Task goal |
Only lines containing the word "tool" belong in the answer; copy each one from the records.

Exercise material |
***
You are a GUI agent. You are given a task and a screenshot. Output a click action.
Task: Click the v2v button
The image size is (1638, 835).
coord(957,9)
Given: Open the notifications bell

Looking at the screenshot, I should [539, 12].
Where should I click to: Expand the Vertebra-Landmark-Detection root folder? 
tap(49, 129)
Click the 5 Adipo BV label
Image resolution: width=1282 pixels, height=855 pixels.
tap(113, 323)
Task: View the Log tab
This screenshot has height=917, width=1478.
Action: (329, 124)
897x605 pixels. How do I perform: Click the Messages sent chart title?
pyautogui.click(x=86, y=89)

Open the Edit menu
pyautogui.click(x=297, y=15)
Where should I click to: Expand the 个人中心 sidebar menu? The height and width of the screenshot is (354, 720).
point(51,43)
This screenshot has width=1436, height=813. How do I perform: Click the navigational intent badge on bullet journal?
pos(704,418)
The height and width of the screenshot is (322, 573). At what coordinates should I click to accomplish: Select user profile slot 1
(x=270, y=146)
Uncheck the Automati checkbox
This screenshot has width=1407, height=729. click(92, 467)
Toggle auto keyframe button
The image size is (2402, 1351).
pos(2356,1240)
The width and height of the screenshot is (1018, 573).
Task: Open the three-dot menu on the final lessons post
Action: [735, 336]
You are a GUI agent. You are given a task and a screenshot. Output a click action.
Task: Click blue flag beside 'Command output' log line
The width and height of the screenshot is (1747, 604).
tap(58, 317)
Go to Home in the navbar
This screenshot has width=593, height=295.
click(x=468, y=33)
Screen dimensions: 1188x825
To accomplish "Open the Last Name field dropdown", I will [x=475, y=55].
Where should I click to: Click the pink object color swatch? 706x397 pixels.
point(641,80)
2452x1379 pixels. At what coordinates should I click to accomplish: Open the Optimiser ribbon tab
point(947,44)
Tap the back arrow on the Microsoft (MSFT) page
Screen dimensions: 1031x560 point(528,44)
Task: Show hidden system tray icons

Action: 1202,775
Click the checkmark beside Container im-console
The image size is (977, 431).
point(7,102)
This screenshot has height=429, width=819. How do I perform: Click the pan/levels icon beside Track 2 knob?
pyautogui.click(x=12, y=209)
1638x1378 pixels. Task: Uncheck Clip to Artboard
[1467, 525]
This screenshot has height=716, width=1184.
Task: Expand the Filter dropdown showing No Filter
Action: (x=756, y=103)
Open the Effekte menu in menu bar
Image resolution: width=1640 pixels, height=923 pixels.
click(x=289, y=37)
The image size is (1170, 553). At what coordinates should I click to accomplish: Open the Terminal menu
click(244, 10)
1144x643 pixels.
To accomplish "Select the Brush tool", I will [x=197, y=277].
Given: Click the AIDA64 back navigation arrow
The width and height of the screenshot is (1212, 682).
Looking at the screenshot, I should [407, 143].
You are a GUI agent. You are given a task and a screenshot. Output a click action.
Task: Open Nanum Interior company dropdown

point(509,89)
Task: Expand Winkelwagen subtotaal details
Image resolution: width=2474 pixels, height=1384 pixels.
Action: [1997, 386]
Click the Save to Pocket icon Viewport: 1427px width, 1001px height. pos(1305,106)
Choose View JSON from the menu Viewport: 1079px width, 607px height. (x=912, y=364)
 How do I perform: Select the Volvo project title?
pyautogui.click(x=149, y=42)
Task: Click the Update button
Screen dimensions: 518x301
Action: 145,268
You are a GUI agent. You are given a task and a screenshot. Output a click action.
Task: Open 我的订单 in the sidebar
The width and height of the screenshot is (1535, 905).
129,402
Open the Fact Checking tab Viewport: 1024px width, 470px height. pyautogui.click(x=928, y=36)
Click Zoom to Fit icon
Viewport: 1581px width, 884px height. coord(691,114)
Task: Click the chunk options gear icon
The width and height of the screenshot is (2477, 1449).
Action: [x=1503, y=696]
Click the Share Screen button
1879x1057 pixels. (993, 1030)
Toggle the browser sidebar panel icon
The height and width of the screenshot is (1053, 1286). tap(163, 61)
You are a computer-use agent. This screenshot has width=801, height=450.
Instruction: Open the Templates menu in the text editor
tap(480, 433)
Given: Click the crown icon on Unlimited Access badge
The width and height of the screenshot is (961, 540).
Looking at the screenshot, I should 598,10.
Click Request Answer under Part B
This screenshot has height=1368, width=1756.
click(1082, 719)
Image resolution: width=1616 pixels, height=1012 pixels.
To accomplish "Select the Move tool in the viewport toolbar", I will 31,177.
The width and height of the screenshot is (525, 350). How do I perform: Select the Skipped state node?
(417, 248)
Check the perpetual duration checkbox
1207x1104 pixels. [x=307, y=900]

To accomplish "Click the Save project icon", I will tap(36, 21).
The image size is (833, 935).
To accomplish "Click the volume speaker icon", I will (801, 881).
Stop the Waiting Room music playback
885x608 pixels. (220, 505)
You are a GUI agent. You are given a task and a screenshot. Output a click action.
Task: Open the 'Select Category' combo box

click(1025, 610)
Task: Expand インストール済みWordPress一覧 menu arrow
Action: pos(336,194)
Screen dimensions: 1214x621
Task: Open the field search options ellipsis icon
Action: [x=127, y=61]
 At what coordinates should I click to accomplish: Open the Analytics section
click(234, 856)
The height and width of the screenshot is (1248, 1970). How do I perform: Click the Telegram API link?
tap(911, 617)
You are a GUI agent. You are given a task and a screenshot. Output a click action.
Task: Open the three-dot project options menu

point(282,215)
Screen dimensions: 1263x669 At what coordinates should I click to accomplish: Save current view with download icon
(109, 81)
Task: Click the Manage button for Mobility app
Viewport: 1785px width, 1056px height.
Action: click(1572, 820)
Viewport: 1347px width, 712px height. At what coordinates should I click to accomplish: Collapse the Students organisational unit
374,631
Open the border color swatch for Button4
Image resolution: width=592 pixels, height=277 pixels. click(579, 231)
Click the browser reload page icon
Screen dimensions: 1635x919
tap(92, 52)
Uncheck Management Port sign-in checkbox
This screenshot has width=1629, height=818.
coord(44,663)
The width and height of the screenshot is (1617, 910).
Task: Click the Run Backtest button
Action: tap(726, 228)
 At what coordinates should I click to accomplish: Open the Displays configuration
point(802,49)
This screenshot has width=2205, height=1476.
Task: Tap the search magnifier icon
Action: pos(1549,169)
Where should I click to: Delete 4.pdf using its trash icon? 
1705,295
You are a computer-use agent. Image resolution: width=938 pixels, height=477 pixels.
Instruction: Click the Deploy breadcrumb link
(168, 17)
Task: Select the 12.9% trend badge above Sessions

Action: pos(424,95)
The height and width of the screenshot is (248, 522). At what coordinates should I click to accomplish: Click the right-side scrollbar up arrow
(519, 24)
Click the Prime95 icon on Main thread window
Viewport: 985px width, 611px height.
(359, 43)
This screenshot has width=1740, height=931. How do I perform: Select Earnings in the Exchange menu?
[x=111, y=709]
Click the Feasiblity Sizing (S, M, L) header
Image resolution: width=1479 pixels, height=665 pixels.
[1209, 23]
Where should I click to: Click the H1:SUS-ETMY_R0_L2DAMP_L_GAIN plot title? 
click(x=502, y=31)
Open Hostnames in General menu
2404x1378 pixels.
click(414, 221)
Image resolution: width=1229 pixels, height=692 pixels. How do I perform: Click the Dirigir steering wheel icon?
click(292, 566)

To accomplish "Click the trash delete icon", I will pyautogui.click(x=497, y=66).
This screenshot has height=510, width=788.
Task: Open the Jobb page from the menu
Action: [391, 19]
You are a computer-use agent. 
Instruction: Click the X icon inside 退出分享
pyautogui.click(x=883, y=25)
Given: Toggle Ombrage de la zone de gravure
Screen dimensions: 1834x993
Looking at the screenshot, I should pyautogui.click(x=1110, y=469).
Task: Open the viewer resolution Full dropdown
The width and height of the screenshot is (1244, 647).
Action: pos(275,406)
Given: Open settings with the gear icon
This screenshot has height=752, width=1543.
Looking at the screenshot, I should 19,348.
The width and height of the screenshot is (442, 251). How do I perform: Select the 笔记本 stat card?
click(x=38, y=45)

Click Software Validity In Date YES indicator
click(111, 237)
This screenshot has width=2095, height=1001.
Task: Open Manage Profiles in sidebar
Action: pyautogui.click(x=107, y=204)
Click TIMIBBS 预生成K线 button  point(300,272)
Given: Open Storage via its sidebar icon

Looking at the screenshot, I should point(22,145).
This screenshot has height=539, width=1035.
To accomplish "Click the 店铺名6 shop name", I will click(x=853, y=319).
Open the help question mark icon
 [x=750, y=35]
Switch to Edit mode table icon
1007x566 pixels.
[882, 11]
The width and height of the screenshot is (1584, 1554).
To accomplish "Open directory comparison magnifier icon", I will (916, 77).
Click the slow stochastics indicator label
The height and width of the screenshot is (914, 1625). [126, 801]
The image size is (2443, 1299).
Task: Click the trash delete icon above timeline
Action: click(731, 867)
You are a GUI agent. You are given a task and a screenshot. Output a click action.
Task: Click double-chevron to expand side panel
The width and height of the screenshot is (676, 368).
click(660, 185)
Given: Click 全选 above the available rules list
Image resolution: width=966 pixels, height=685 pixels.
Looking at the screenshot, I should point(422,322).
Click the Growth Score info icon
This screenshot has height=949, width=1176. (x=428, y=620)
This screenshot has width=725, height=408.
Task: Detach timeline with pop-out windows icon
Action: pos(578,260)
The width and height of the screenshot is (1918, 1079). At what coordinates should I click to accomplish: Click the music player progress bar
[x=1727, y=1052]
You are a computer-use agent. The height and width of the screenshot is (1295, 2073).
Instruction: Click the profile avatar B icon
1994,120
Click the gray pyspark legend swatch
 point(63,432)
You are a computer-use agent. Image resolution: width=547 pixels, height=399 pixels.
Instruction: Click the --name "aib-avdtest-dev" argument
***
Answer below |
To accomplish "Select the Brush tool", I will [x=197, y=277].
To accomplish "Select the Move tool in the viewport toolbar", I will 31,177.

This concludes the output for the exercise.